Жертв в Карабахе так много, что этот вопрос всегда со мной. Самвел понял, о чем я хотела спросить, похоже, это и его вопрос тоже. «Знаешь, я все время спрашиваю себя: а почему мне должно быть хорошо? Пусть мне будет плохо. Пусть хорошо будет внукам, хоть и не моим... Ты посмотри, какая красота! Вот бы кисти сейчас! Ведь это все просится в рисунок... Да?» Да, это все просится в рисунок, Самвел, хотя и не знаю, как это нарисовать... Есть час пути на трассе Ереван—Степанакерт, когда ты постоянно видишь Большой Масис. Ни одна секунда созерцания не похожа на другую. Такое впечатление, что с Масисом приходит ощущение вертикали, когда земное бытие плавно переходит в инобытие. Чувство того, что лежит за гранью нашей жизни, дано тебе в зримых формах только здесь, где дух обретает причудливые, постоянно меняющиеся очертания. Кажется, что ты видишь движение духа. Не гора это вовсе перед тобой, а какая-то духовная субстанция, данная для того, чтобы ты в своей ежедневной жизни не запамятовал, что есть он, высший смысл, и в твоем столь кратком и временном пребывании на земле. Я хорошо понимаю привязанность армян к Масису. Тело тоскует по духу, насильственно отторгнутому. Так будет всегда. Не помню случая, чтобы не устанавливалась в нашем автобусе тишина, когда из-за туч или тумана начинали проступать контуры великого духа, на этот раз принявшего форму горы. Масис входит в душу навечно, поселяя в ней наряду с чувством величия и какую-то странную тревогу, смысла которой я не пойму. Но эта тревога есть. У всех, кто попадает под действие Масиса.
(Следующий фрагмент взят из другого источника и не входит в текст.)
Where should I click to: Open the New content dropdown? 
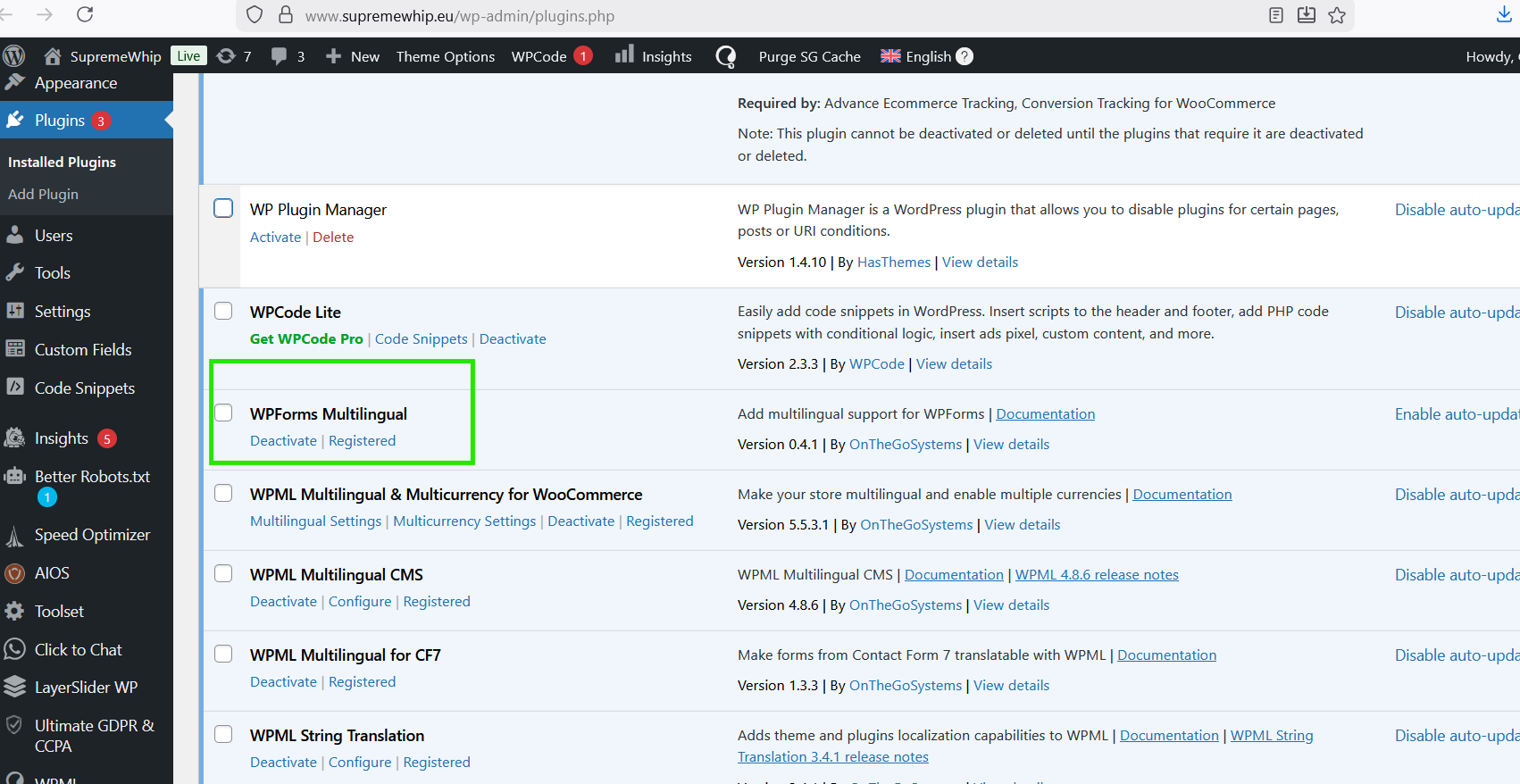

«Если сегодня Москва разрешит нам взять Масис, завтра он будет наш», — сбивает тревогу попутчик, и мы все на время освобождаемся от власти Масиса, чтобы потом снова окунуться взором и духом своим в щемящее чувство тоски по великому. Люди моего возраста и чуть-чуть моложе все еще ощущают себя братьями. Никто не может смириться с утратами, невозможностью свободно передвигаться и жить на пространстве бывшей нашей Родины. Мой сосед Юра едет со своим другом в Мардакерт, в больницу — друг получил сообщение о тяжелой болезни сына-солдата. Едут и не знают, жив ли он. «Россия мне снится. Я там долго работал и жил. Ну где оно, дерево, где? Что ты заладила — горы, горы... Покажи мне дерево!» Дерева нет. Я не могу показать Юре дерево. «Горы? Упаси бог! Больше всего на свете я боюсь быть похороненным здесь. Ты представляешь — одни камни. Забрасывают не землей, а камнями. И если воскресну, то не выйду. Ты это можешь понять? Никогда не выйду».
Юра жил в Грозном. После начала войны выехал в Армению. В Грозном было много армян. Мастеровые, учителя, врачи... ...Вот и Лачин. Выходят из автобуса многие, в том числе Люся с дочерью. Год назад Лачин мне показался вымершим. Сейчас все те же развалины, но электрический свет прорезает тьму во многих местах. Кто же тут может жить? Говорят, уже пятьсот семей поселились. Условия невыносимые, но люди живут. Больше всего меня поразили те, кто встречал автобус. Это были молодые мужчины. Высокие. Красивые. Черные бороды и огромные глаза, глядя в которые стыдишься задать вопрос: как »десь жить? Есть в этих глазах нечто большее, чем отражение той жизни, которая вокруг. Как попали эти люди в Лачин? На что надеются? Дочь Люси долго не выпускает Самвела из объятий. Потом Люся пропадает в темноте и я слышу ее голос: «Если приедешь, Эльвира, скажи, что к медсестре, любой тебя проводит». Я успеваю увидеть жест Люси, направленный к дому, поювина которого в обломках, а в другой нет стекол в окнах, они занавешены цветными тряпками.
Дай Бог тебе, Люся, сил. Если ты, раненая, выдержала известие о смерти мужа, сумеешь выдержать и все остальное.